BEGIN Excerpted records

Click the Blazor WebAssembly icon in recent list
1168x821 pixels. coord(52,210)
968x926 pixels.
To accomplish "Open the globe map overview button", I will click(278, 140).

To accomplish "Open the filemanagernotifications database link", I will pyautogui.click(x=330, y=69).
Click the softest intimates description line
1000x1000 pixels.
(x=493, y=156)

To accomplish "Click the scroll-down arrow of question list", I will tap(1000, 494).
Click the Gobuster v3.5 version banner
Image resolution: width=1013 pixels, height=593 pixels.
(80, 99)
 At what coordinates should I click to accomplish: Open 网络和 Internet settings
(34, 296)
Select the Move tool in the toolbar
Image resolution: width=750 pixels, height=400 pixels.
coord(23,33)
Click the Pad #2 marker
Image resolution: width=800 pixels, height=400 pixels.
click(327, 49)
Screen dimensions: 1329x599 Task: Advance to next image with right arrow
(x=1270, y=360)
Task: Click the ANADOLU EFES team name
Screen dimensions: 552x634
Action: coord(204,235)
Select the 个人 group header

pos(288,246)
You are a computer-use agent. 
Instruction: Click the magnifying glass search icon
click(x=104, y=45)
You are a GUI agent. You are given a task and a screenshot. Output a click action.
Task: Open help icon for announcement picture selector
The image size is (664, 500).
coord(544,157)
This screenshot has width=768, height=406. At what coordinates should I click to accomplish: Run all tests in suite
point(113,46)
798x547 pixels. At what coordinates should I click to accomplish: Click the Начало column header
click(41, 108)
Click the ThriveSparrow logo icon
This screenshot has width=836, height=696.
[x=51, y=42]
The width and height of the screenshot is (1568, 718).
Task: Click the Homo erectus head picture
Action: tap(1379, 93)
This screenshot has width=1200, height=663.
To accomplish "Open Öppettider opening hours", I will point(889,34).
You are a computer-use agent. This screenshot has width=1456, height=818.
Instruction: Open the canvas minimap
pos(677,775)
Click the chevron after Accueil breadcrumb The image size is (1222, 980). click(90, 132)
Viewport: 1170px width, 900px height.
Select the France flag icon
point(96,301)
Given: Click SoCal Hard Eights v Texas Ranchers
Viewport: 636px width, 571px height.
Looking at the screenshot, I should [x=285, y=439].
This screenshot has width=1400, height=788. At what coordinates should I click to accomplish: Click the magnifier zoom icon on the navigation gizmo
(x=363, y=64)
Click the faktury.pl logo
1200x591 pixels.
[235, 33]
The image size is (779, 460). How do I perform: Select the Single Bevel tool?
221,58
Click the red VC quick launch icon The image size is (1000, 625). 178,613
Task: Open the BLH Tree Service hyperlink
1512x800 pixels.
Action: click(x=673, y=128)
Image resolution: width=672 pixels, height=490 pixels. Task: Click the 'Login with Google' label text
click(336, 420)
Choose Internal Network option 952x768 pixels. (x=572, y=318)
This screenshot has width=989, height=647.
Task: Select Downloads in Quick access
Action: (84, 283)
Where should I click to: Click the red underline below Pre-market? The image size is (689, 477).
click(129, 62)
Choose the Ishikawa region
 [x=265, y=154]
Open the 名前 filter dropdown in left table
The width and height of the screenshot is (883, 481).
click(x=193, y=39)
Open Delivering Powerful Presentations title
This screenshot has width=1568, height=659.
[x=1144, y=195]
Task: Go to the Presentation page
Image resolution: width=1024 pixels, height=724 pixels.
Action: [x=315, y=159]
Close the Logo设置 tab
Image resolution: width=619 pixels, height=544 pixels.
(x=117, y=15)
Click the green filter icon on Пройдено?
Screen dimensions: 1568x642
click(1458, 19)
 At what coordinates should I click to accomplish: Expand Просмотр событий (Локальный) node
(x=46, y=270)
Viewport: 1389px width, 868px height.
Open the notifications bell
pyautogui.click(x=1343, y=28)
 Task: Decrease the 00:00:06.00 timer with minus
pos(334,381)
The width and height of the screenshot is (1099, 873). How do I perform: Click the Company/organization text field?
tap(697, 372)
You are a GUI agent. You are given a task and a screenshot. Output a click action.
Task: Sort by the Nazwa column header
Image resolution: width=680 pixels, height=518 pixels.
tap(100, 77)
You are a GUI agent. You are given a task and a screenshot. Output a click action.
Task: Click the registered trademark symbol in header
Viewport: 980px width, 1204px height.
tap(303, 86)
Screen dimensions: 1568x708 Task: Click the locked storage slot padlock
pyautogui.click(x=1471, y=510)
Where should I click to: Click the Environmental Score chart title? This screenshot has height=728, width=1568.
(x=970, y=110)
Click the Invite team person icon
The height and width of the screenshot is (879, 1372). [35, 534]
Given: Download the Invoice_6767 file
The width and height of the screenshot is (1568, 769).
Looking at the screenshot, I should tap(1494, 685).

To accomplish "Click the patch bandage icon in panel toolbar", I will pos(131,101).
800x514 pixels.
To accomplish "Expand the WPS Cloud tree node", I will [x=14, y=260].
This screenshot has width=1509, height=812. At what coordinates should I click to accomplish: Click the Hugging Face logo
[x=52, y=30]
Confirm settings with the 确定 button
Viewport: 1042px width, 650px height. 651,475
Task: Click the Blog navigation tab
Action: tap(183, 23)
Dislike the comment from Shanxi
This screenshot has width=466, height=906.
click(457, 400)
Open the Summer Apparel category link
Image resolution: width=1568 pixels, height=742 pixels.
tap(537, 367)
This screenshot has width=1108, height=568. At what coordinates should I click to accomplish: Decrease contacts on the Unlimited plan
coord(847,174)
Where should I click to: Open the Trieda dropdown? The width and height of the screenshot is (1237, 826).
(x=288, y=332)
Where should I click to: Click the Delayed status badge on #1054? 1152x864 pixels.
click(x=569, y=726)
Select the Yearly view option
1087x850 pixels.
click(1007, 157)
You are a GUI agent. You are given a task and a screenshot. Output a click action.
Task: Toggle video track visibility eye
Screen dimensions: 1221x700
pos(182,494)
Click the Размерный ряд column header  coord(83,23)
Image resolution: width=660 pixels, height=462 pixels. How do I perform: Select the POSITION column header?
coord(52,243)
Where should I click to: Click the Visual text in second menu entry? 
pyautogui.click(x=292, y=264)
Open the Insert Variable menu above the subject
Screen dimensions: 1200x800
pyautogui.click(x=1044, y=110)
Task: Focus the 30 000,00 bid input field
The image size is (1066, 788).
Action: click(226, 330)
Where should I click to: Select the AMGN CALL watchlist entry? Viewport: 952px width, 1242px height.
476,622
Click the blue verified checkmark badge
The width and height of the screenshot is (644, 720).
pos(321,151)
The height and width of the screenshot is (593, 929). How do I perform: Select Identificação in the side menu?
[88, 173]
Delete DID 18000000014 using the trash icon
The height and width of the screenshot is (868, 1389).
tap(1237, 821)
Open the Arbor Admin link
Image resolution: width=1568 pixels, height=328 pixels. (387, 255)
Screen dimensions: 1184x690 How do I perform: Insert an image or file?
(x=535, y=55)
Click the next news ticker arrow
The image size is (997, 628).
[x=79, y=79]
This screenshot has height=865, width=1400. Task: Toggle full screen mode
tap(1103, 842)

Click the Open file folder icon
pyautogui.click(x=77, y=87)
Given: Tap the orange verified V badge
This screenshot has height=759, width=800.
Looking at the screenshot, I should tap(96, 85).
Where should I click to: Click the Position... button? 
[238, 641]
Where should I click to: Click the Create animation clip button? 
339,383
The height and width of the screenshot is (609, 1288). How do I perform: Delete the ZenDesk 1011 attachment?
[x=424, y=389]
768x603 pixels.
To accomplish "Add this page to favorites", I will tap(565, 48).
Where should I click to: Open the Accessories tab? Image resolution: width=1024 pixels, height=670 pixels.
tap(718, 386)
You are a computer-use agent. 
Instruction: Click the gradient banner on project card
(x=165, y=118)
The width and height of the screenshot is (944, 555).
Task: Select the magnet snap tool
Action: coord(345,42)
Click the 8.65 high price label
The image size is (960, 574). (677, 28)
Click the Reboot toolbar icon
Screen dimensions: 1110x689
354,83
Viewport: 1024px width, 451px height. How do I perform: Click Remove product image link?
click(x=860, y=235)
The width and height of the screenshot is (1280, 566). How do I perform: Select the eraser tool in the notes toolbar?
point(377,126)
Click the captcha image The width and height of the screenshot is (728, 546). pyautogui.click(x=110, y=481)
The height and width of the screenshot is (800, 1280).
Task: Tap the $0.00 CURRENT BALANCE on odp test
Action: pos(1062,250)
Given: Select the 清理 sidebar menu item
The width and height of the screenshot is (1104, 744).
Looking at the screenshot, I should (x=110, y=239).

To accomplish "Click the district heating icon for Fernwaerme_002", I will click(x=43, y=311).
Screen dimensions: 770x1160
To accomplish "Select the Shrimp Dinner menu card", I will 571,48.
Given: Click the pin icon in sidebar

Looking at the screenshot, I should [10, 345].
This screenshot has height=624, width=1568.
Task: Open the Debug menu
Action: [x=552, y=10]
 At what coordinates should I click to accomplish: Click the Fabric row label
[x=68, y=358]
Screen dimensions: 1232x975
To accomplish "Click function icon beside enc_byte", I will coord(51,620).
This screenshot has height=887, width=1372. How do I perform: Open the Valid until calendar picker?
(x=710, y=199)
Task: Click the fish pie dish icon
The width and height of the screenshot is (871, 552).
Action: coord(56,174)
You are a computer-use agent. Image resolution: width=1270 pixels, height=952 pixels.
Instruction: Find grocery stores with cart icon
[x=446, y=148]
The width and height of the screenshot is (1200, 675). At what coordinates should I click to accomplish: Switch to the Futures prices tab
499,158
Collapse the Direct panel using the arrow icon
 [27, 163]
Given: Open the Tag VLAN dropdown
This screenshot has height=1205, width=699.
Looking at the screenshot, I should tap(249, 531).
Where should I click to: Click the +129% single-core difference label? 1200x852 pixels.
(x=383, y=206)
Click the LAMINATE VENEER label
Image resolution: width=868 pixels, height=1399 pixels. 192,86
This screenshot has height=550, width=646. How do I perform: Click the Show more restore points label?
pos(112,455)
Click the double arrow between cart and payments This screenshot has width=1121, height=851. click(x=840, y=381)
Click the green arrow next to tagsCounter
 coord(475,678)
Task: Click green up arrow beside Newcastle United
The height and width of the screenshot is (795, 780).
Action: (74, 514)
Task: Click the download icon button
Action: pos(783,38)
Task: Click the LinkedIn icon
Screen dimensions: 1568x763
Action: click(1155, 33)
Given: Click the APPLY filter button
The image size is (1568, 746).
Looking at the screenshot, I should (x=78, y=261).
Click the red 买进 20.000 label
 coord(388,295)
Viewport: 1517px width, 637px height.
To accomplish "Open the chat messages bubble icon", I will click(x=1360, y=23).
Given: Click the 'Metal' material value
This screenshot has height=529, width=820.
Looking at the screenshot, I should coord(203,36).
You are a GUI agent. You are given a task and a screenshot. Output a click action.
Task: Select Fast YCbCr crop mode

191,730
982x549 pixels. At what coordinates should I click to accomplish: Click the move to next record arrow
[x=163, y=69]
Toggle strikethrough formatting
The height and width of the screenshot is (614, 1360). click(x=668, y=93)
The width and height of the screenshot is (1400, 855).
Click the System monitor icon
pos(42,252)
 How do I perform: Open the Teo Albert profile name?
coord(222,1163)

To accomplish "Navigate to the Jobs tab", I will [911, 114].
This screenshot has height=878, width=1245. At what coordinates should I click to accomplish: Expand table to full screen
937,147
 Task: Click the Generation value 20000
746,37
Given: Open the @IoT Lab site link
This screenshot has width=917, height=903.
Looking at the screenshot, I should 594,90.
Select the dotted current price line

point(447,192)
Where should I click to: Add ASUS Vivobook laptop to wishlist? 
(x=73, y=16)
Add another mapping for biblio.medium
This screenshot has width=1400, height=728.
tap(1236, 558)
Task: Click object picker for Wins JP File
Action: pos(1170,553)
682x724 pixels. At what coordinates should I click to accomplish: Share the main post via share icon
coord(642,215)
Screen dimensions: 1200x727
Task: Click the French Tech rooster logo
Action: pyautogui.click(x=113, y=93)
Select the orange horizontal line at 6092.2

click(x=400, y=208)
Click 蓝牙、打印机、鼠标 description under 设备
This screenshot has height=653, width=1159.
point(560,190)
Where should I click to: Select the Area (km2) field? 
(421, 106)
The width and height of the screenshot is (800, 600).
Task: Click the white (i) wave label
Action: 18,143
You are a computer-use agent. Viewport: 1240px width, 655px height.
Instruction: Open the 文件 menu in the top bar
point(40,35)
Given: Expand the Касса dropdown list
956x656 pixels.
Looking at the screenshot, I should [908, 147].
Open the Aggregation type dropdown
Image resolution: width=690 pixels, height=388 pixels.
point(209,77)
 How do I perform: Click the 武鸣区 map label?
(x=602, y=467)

END Excerpted records

Copy out only the lines above from the one with "Instruction: Open the canvas minimap" to the one with "Task: Sort by the Nazwa column header", inclusive, exactly as they stand.

Answer box:
Instruction: Open the canvas minimap
pos(677,775)
Click the chevron after Accueil breadcrumb The image size is (1222, 980). click(90, 132)
Viewport: 1170px width, 900px height.
Select the France flag icon
point(96,301)
Given: Click SoCal Hard Eights v Texas Ranchers
Viewport: 636px width, 571px height.
Looking at the screenshot, I should [x=285, y=439].
This screenshot has width=1400, height=788. At what coordinates should I click to accomplish: Click the magnifier zoom icon on the navigation gizmo
(x=363, y=64)
Click the faktury.pl logo
1200x591 pixels.
[235, 33]
The image size is (779, 460). How do I perform: Select the Single Bevel tool?
221,58
Click the red VC quick launch icon The image size is (1000, 625). 178,613
Task: Open the BLH Tree Service hyperlink
1512x800 pixels.
Action: click(x=673, y=128)
Image resolution: width=672 pixels, height=490 pixels. Task: Click the 'Login with Google' label text
click(336, 420)
Choose Internal Network option 952x768 pixels. (x=572, y=318)
This screenshot has width=989, height=647.
Task: Select Downloads in Quick access
Action: (84, 283)
Where should I click to: Click the red underline below Pre-market? The image size is (689, 477).
click(129, 62)
Choose the Ishikawa region
 [x=265, y=154]
Open the 名前 filter dropdown in left table
The width and height of the screenshot is (883, 481).
click(x=193, y=39)
Open Delivering Powerful Presentations title
This screenshot has width=1568, height=659.
[x=1144, y=195]
Task: Go to the Presentation page
Image resolution: width=1024 pixels, height=724 pixels.
Action: [x=315, y=159]
Close the Logo设置 tab
Image resolution: width=619 pixels, height=544 pixels.
(x=117, y=15)
Click the green filter icon on Пройдено?
Screen dimensions: 1568x642
click(1458, 19)
 At what coordinates should I click to accomplish: Expand Просмотр событий (Локальный) node
(x=46, y=270)
Viewport: 1389px width, 868px height.
Open the notifications bell
pyautogui.click(x=1343, y=28)
 Task: Decrease the 00:00:06.00 timer with minus
pos(334,381)
The width and height of the screenshot is (1099, 873). How do I perform: Click the Company/organization text field?
tap(697, 372)
You are a GUI agent. You are given a task and a screenshot. Output a click action.
Task: Sort by the Nazwa column header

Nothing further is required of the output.